No special command line options or environment variables are needed to run the
benchmarks if your MPI process starter (`mpirun`, Slurm `srun`, ...) communicates
properly with the resource manager. E.g., on Slurm systems, use
```
srun gpaw-python input.py
```

#### Using the regular Python interpreter and parallel GPAW shared library

This is the default method for GPAW 20.1.0 (and likely later).

The wrapper executable `gpaw-python` is no longer available in the default parallel
build of GPAW. There are now two different ways to start GPAW.

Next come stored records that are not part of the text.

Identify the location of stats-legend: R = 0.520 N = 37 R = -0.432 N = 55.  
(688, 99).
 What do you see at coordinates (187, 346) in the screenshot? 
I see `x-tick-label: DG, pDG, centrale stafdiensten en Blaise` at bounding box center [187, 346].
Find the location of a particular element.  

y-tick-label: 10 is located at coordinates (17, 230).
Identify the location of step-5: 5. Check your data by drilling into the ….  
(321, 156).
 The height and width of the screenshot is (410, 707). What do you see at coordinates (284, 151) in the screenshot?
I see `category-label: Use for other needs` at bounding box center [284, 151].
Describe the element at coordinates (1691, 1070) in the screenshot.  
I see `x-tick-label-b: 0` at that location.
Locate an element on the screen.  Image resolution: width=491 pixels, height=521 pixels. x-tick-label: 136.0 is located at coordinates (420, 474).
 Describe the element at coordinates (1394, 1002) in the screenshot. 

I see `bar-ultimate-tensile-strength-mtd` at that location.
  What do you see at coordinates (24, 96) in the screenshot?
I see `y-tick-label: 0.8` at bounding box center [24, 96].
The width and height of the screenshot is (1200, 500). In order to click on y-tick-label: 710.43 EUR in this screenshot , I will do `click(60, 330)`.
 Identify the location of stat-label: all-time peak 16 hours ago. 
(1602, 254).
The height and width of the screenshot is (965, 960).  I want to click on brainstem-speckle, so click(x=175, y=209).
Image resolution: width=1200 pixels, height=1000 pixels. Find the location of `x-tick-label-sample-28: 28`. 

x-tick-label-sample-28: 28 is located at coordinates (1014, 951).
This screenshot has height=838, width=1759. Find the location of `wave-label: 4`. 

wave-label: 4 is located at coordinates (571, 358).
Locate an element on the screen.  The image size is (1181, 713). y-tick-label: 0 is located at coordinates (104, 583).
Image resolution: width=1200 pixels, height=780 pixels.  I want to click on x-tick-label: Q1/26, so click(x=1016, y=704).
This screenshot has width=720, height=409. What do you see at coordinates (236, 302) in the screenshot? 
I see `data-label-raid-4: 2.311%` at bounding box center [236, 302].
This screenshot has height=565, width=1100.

One way is through `mpirun`, `srun` or an equivalent process starter and the 
`gpaw python` command:
```
srun gpaw python input.py
```

The second way is by simply using the `-P` flag of the `gpaw` command and let it
use a process starter internally:
```
gpaw -P 100 python input.py
```
will run on 100 cores.

There is a third but non-recommended option:
```
srun python3 input.py
```
That option however doesn't do the imports in the same way that the `gpaw` script
would do.


### Examples

Example [job scripts](scripts/) (`scripts/job-*.sh`) are provided for
different PRACE systems that may offer a helpful starting point.

*TODO: Update the examples as testing on other systems goes on.*

## Verification of Results

### Case S: Carbon nanotube

TODO.

### Case M: Copper filament

TODO. Convergence problems.

### Case L: Silicon cluster

TODO. Get the medium case to run before spending time on the large one.